After a year in custody, Ibe, obviously possessing some sort of low cunning, decided that his best defence was to claim he was not guilty by reason of insanity. However, that strategy was thankfully upended by a psychiatrist whose evidence showed him for the demanding, entitled, despicable tormentor he is.
A consultant psychiatrist had told the jury that the first time Brian Ibe (23) reported hearing voices in his head was over a year after he was remanded in custody, on the same day his awareness of the possibility of the special verdict was first documented.
Psychiatrist Mary Davoren disputed a schizophrenia diagnosis for Ibe saying that in his teens, “it was documented that Ibe had regularly threatened and assaulted staff members at the institution where he was housed and smoked cannabis daily despite numerous appeals and warnings from gardai”.

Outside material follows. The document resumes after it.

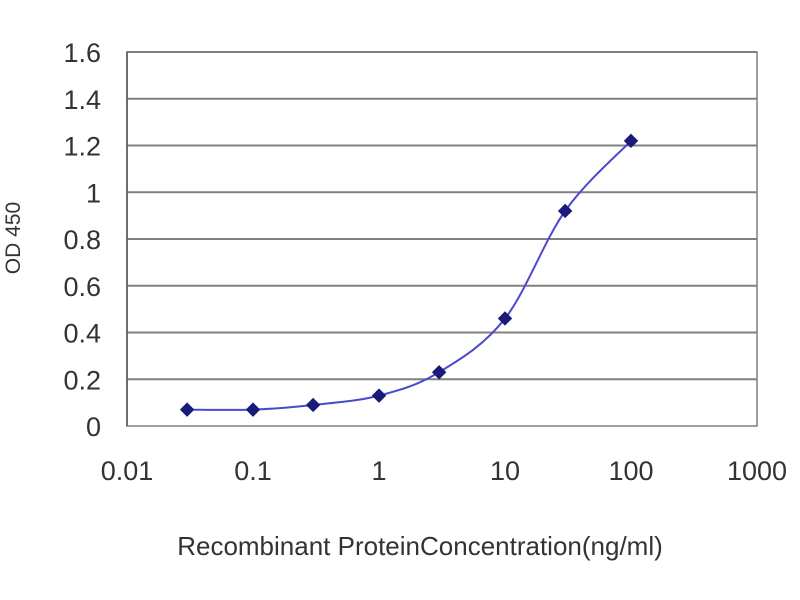  I want to click on x-tick-label: 0.01, so click(128, 471).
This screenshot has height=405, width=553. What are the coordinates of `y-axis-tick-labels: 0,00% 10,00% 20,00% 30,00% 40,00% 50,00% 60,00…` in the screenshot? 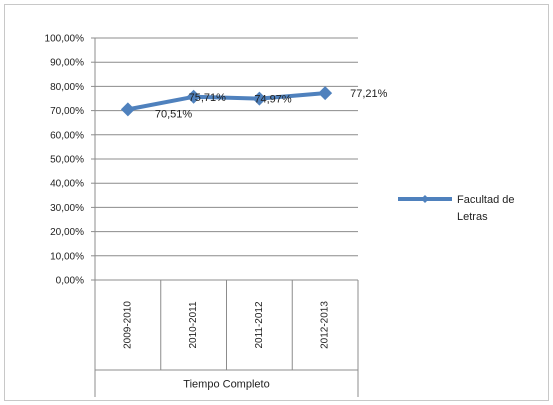 It's located at (65, 160).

This was, she said, evidence of a childhood conduct disorder which progressed to a dissocial personality disorder as he developed into adulthood.
The threats he made to Mr Kennedy were goal-directed and rational, she said, and not evidence of the development of schizophrenia. He demanded money because he wanted money, she said.
And he murdered Peter Kennedy because, it seems, he was annoyed his demands weren’t met and because, perhaps, there are some people for whom kindness and compassion are signs, not of goodness, but of weakness.
There’s another old saying that, when I was younger and perhaps more naïve, I used to think reflected the terrible cynicism of the world: ‘No good deed goes unpunished”. Maybe cynicism is a protective measure against the viciousness of people like Brian Ibe who stab and beat gentle, kind, decent people – who repay generosity with violence and killing, and who will likely be let out of prison while he is still young enough and strong enough to do the same.
It’s very likely, too, that in the time of the Brehon laws that elderly people had the security of not living alone, and that most of those who came looking for hospitality were, in fact, known to the household who happily gave it to them. We live in a different world now.
I still believe in the inherent goodness of most people. But we can’t be blinded to the evil that lives amongst us. Seachain an strainséar.